**** MATERIALS PROVIDED ****

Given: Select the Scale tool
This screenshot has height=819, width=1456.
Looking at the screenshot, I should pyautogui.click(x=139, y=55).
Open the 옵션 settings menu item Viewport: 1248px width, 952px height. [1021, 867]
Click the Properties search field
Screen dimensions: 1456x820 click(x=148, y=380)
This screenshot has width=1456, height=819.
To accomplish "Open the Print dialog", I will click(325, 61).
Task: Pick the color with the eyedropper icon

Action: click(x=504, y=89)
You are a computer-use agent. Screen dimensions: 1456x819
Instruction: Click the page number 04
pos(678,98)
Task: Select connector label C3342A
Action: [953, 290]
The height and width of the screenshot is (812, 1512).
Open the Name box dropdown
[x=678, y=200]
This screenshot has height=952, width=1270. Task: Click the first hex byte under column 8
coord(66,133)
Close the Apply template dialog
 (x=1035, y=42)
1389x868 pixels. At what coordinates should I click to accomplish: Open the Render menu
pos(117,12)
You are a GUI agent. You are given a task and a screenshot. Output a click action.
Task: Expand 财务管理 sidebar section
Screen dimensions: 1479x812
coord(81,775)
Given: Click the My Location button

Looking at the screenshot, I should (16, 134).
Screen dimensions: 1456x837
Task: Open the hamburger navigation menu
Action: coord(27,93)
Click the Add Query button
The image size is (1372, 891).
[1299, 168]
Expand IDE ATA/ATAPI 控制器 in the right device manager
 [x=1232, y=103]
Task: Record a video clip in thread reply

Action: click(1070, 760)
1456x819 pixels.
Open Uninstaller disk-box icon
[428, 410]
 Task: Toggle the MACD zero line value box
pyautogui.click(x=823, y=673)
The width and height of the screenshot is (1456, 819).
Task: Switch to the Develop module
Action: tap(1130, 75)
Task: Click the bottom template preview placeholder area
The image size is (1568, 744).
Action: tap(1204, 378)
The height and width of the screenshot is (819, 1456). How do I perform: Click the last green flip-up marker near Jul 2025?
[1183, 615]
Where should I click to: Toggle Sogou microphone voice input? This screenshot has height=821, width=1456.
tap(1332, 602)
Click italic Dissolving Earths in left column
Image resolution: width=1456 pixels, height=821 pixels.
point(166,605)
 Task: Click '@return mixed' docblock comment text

****

» **WHAT IS NEEDED**:
The records above should be returned exactly.

» **EXERCISE OUTPUT**:
Given: Select the Scale tool
This screenshot has height=819, width=1456.
Looking at the screenshot, I should pyautogui.click(x=139, y=55).
Open the 옵션 settings menu item Viewport: 1248px width, 952px height. [1021, 867]
Click the Properties search field
Screen dimensions: 1456x820 click(x=148, y=380)
This screenshot has width=1456, height=819.
To accomplish "Open the Print dialog", I will click(325, 61).
Task: Pick the color with the eyedropper icon

Action: click(x=504, y=89)
You are a computer-use agent. Screen dimensions: 1456x819
Instruction: Click the page number 04
pos(678,98)
Task: Select connector label C3342A
Action: [953, 290]
The height and width of the screenshot is (812, 1512).
Open the Name box dropdown
[x=678, y=200]
This screenshot has height=952, width=1270. Task: Click the first hex byte under column 8
coord(66,133)
Close the Apply template dialog
 (x=1035, y=42)
1389x868 pixels. At what coordinates should I click to accomplish: Open the Render menu
pos(117,12)
You are a GUI agent. You are given a task and a screenshot. Output a click action.
Task: Expand 财务管理 sidebar section
Screen dimensions: 1479x812
coord(81,775)
Given: Click the My Location button

Looking at the screenshot, I should (16, 134).
Screen dimensions: 1456x837
Task: Open the hamburger navigation menu
Action: coord(27,93)
Click the Add Query button
The image size is (1372, 891).
[1299, 168]
Expand IDE ATA/ATAPI 控制器 in the right device manager
 [x=1232, y=103]
Task: Record a video clip in thread reply

Action: click(1070, 760)
1456x819 pixels.
Open Uninstaller disk-box icon
[428, 410]
 Task: Toggle the MACD zero line value box
pyautogui.click(x=823, y=673)
The width and height of the screenshot is (1456, 819).
Task: Switch to the Develop module
Action: tap(1130, 75)
Task: Click the bottom template preview placeholder area
The image size is (1568, 744).
Action: tap(1204, 378)
The height and width of the screenshot is (819, 1456). How do I perform: Click the last green flip-up marker near Jul 2025?
[1183, 615]
Where should I click to: Toggle Sogou microphone voice input? This screenshot has height=821, width=1456.
tap(1332, 602)
Click italic Dissolving Earths in left column
Image resolution: width=1456 pixels, height=821 pixels.
point(166,605)
 Task: Click '@return mixed' docblock comment text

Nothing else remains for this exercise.